Leprosy: The Unknown Disease that Split a Nation
Updated: Mar 6
The Leprosy Mission Trust India: https://www.leprosymission.in
Sasakawa-India Leprosy Foundation:
According to the World Health organization, Leprosy or Hansen’s disease is a chronic infectious disease that is caused by Mycobacterium leprae, a bacillus that multiplies slowly over a period that can range from a year to 20 years. It is transmitted through oral and nasal droplets during close contacts with untreated cases. According to the US Center for Disease Control and Prevention, the prevalence of this disease should not be underestimated as 2 to 3 million people live with leprosy globally. Out of the estimated 128,000 cases in 2020, over half of these were in India, a collectivist society where families are at the heart of everyday life. This results in the ostracization of individuals from their families.
The result of ostracization can have a profound impact on individuals as they are left homeless, jobless and without the essentials of life: food, water, shelter, safety, and human interaction. People who may not have specific knowledge about Indian society and culture may ask why are they ostracized? Why can’t they just buy the cures? To answer these questions, we would need to delve deeper into the religious indoctrination that Indians experience since the day that they are born. Many believe that the people contract the disease due to their misdemeanors in their previous life along with the negativity in their atman, their poor execution and lack of dedication of their dharma or duty. Furthermore, some are of the belief that interacting and associating with people infected with the disease has negative effects on their atman and dharma. Unfortunately, the Indian government echoes these sentiments and has 121 laws against people infected with leprosy.
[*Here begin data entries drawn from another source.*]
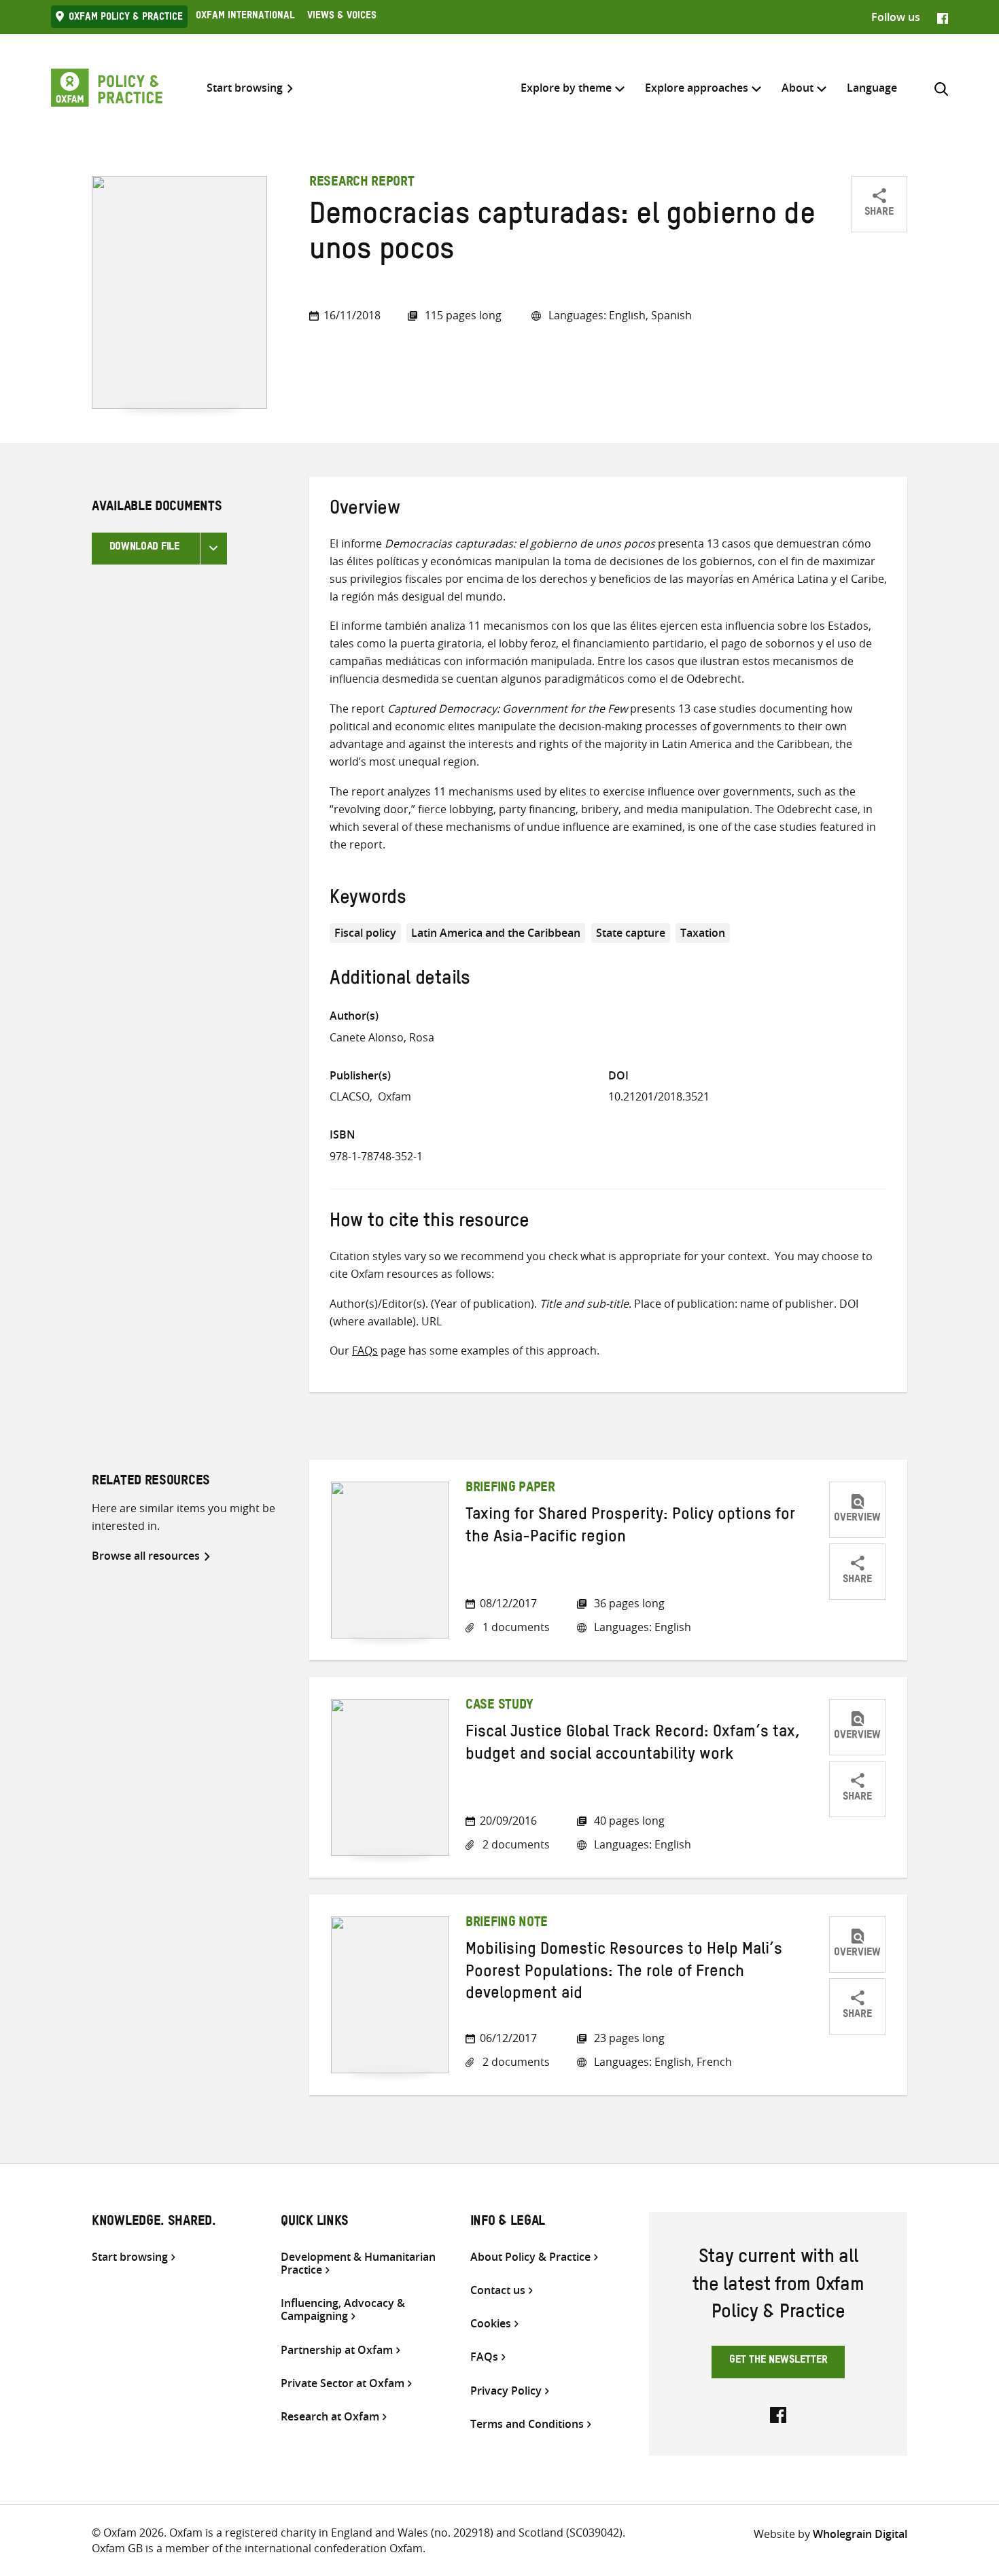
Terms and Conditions (527, 2424)
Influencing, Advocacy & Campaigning (343, 2310)
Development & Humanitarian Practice (358, 2263)
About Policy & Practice (530, 2257)
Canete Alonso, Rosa (382, 1037)
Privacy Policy (506, 2390)
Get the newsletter (778, 2361)
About (797, 87)
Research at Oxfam (330, 2416)
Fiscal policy (365, 932)
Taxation (702, 932)
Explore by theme (566, 87)
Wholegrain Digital (860, 2533)
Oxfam (394, 1096)
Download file (144, 548)
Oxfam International (245, 17)
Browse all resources (146, 1555)
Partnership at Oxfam (337, 2350)
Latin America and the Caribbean (495, 932)
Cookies (490, 2323)
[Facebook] (942, 17)
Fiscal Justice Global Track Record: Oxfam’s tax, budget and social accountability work (633, 1745)
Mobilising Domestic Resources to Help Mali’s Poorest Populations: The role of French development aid (624, 1974)
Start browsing (245, 88)
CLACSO (350, 1096)
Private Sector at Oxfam (342, 2383)
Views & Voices (341, 17)
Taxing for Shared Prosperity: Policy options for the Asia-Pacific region (630, 1528)
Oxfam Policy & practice (126, 18)
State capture (630, 932)
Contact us (497, 2290)
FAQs (365, 1350)
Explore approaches (696, 87)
After hearing about these laws, I was deeply moved to find a way to help people with leprosy as I could empathize with them but for a different reason: I was ostracized by members of the Indian community as I had ADHD. Thus, I contacted leper homes in New Delhi where I now donate food, water, and blankets to families in need. This occurs on a weekly basis as I believe that helping others should be a consistent behavior rather than a solitary occurrence.
I hope you will echo my sentiments and understand why education will be the only source of fundamental change. As Pep Guardiola once said: “If you change the way you look at things the things you look at change.”